AFL synchronization mode #327

GrosQuildu · 2020-02-19T12:45:47Z

Currently, AFL executor (deepstate-afl) always runs the fuzzer in master mode (-M argument). Code here.

We should detect when to run it in slave mode (-S). Thus not running deterministic step. Consult AFL documentation (parallel_fuzzing.txt) for more informations.

The text was updated successfully, but these errors were encountered:

Travmatth · 2020-03-15T02:19:19Z

So I've looked into this some ,with an eye towards proposing a pull request to close the issue. From AFL's parallel_fuzzing.txt

The difference between the -M and -S modes is that the master instance will
still perform deterministic checks; while the secondary instances will
proceed straight to random tweaks.
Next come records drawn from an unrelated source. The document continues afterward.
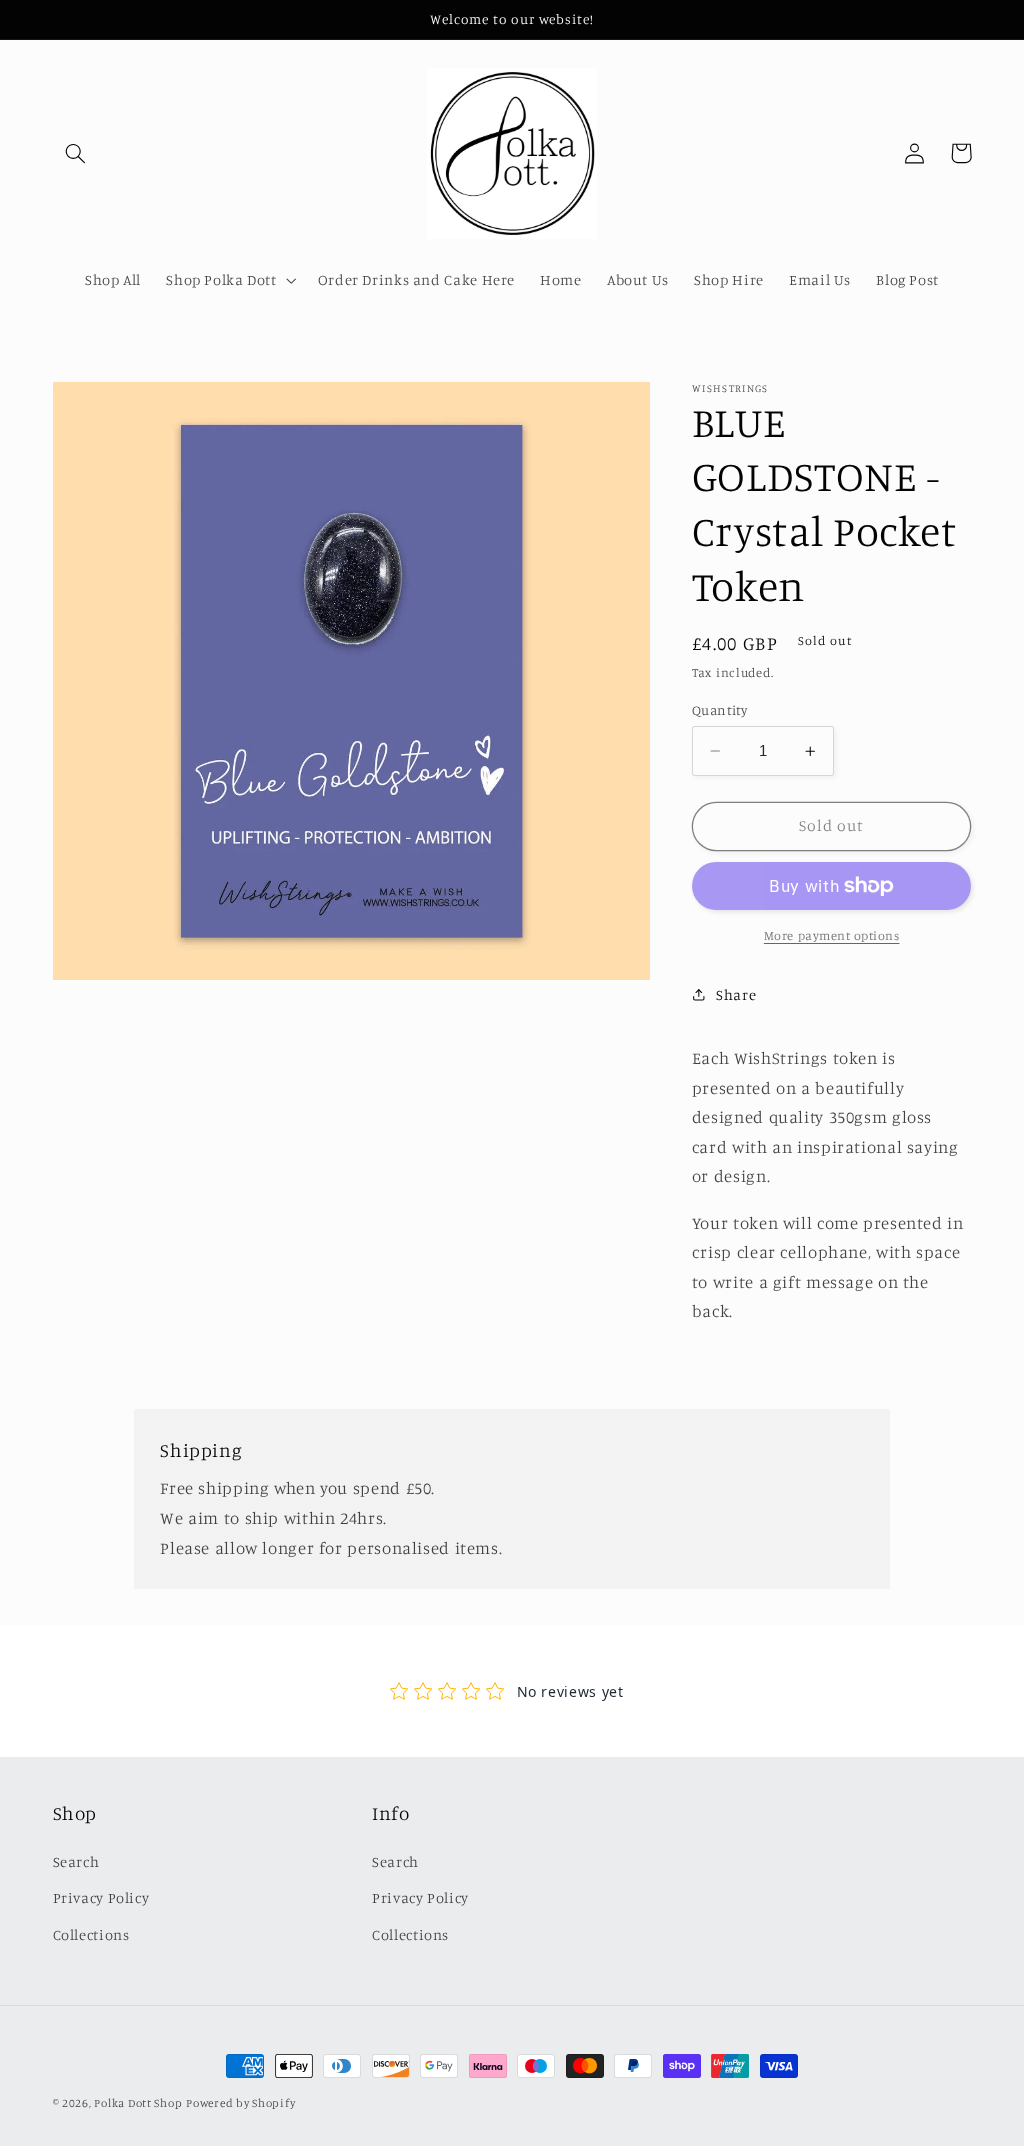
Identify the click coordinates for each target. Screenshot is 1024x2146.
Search (76, 1861)
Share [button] (736, 994)
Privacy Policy (101, 1897)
If you don't want to do deterministic
fuzzing at all, it's OK to run all instances with -S. With very slow or complex
targets, or when running heavily parallelized jobs, this is usually a good plan.

As I understand it, DeepState does not support running parallelized individual fuzzers, so a normal deepstate-afl job should run afl in master mode. The only time I could imagine running afl in slave mode could possibly be in the ensembler, although I could also imagine allowing a user to set a deepstate-afl --afl-nonderministic option to give them the flexibility. If there was some heuristic we could use to determine the slowness or complexity of the target we could configure deepstate-afl to call afl in slave mode automatically (is there such a heuristic that could be used?).
Proposal:
Add a --afl-nondeterministic flag to deepstate-afl and deepstate-ensemble that would allow user to run afl in slave mode. If there is some heuristic that can be used to determine targets slowness or complexity, use it to enable this option automatically.

GrosQuildu · 2020-03-15T20:04:11Z

I think we shouldn't add new flag --afl-nondeterministic, unnecessary complication. Although we may detect if user specify -S in fuzzer_args. But idk, maybe the option would be better...

Anyway, implementing ensembler first is a priority afaik. Then we can auto-detect when to use -S in the ensembler only and leave default -M in single AFL.

If there was some heuristic we could use to determine the slowness or complexity of the target we could configure deepstate-afl to call afl in slave mode automatically (is there such a heuristic that could be used?)

Don't know any, but would be useful.

jscriven-digimarc · 2020-03-24T20:23:46Z

@GrosQuildu - My team has implemented an ensemble afl class for deepstate that we currently use for fleet fuzzing with AFL. It toggles -M and -S depending on args. It also uses tgz files for syncing, just like the afl parallel fuzzing guide suggests. Are you interested in this as a pull request?

GrosQuildu · 2020-03-24T22:09:12Z

Its rather question for @agroce. But I think yeah, we may see the PR.

agroce · 2020-03-24T22:39:09Z

Sounds interesting for sure!

jscriven-digimarc · 2020-03-25T23:52:04Z

Ok, our team is wrapping up work on our fuzzer system for now, I'll put it in as a pull req for your consideration at the end of the week.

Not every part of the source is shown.